Je dois d’abord avouer que je trouve l’art contemporain –c’est-à-dire l’art actuel, des 30 dernières années– difficile à définir, à cerner. D’ailleurs la notion d’art contemporain elle-même même semble souvent floue quand elle est rapportée à celle d’art moderne. Quand l’art contemporain devient-il moderne ?
Mais l’art aujourd’hui demeure passionnant, aussi bien en raison de la multiplication des pratiques et des supports artistiques, qu’en raison de la « perte de vitesse » du système du système des beaux-arts, qui conduit inévitablement à une perte du prestige de la peinture (c’est un fait, la peinture n’a plus la cote aujourd’hui).
La principale évolution apportée par l’art contemporain est la prédominance du processus de création sur l’œuvre elle-même : la notion d’œuvre est aujourd’hui très critiquée.

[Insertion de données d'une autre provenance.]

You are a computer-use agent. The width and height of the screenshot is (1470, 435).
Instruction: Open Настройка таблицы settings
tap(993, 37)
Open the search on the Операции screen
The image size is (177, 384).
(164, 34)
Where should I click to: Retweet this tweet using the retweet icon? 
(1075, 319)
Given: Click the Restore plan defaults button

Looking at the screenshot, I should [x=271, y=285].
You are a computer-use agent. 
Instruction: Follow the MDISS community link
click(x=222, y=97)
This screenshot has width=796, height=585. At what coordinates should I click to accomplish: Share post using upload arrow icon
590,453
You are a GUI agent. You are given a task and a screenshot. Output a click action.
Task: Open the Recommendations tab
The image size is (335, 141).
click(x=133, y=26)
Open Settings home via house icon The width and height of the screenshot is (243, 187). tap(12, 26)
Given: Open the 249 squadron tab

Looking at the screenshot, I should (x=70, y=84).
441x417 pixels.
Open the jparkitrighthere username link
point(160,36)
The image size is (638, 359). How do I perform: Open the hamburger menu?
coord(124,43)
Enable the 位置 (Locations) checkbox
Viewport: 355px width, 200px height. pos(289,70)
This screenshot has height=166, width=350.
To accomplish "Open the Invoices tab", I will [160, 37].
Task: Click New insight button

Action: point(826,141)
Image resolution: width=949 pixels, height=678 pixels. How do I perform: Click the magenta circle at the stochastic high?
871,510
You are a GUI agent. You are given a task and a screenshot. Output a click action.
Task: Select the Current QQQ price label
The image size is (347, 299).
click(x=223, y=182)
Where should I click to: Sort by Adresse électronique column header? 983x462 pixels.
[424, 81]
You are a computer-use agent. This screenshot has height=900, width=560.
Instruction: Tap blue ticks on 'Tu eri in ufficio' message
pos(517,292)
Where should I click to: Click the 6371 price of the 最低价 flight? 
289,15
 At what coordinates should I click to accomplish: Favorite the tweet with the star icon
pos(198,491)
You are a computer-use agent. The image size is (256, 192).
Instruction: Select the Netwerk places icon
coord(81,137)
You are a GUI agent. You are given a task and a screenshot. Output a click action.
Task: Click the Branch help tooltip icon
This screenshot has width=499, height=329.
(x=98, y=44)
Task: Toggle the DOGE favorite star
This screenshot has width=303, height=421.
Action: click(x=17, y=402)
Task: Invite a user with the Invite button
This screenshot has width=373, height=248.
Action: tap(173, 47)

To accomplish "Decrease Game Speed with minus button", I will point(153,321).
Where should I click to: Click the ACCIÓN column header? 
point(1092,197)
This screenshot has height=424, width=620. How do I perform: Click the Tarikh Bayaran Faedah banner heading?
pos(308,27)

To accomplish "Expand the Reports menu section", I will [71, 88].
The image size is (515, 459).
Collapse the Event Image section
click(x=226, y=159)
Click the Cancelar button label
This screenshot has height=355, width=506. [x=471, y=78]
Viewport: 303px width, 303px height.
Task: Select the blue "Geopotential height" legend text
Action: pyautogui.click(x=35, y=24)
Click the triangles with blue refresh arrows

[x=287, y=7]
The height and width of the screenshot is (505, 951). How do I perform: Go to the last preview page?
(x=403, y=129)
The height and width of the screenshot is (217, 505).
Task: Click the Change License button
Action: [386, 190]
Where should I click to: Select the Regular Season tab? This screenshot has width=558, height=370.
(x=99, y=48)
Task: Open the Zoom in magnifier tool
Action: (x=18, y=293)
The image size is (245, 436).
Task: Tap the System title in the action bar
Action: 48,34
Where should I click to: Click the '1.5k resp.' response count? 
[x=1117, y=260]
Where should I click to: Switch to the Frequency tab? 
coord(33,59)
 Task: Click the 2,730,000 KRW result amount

Cette idée peut donner naissance à de longues discussions sur la nature de l’art, sa place dans la société, etc. Je vais me contenter pour l’instant d’avoir une approche un peu Hégélienne (le mec qui se la pète grave), et d’être satisfait qu’à l’heure actuelle, on a encore besoin de l’art, qu’il reste un besoin essentiel de l’esprit.

J’ai un jour compris que ce qui m’intéressait le plus dans les arts moderne et contemporain, c’était la dissolution des définitions artistiques dites « classiques » dans les œuvres nouvelles, d’autant plus qu’il est fréquent que je ne réussisse pas à déceler cette dissolution, même en sachant qu’elle existe.
Un bon exemple est l’art abstrait de Rothko. C’est un de mes peintres modernes préférés, et j’adore ses abstractions, mais seulement pour des raisons qu’on pourrait qualifier de non-intellectuelles, c’est-à-dire que je les aime pour l’émotion purement picturale qu’elles m’apportent.

Mais bien que je sache que des enjeux artistiques dépassant le simple cadre de la couleur existent dans l’œuvre de Rothko (je n’invente rien, c’est lui-même qui l’a admis), je ne les vois pas. Mais je ne désespère pas, je continue à regarder et à chercher.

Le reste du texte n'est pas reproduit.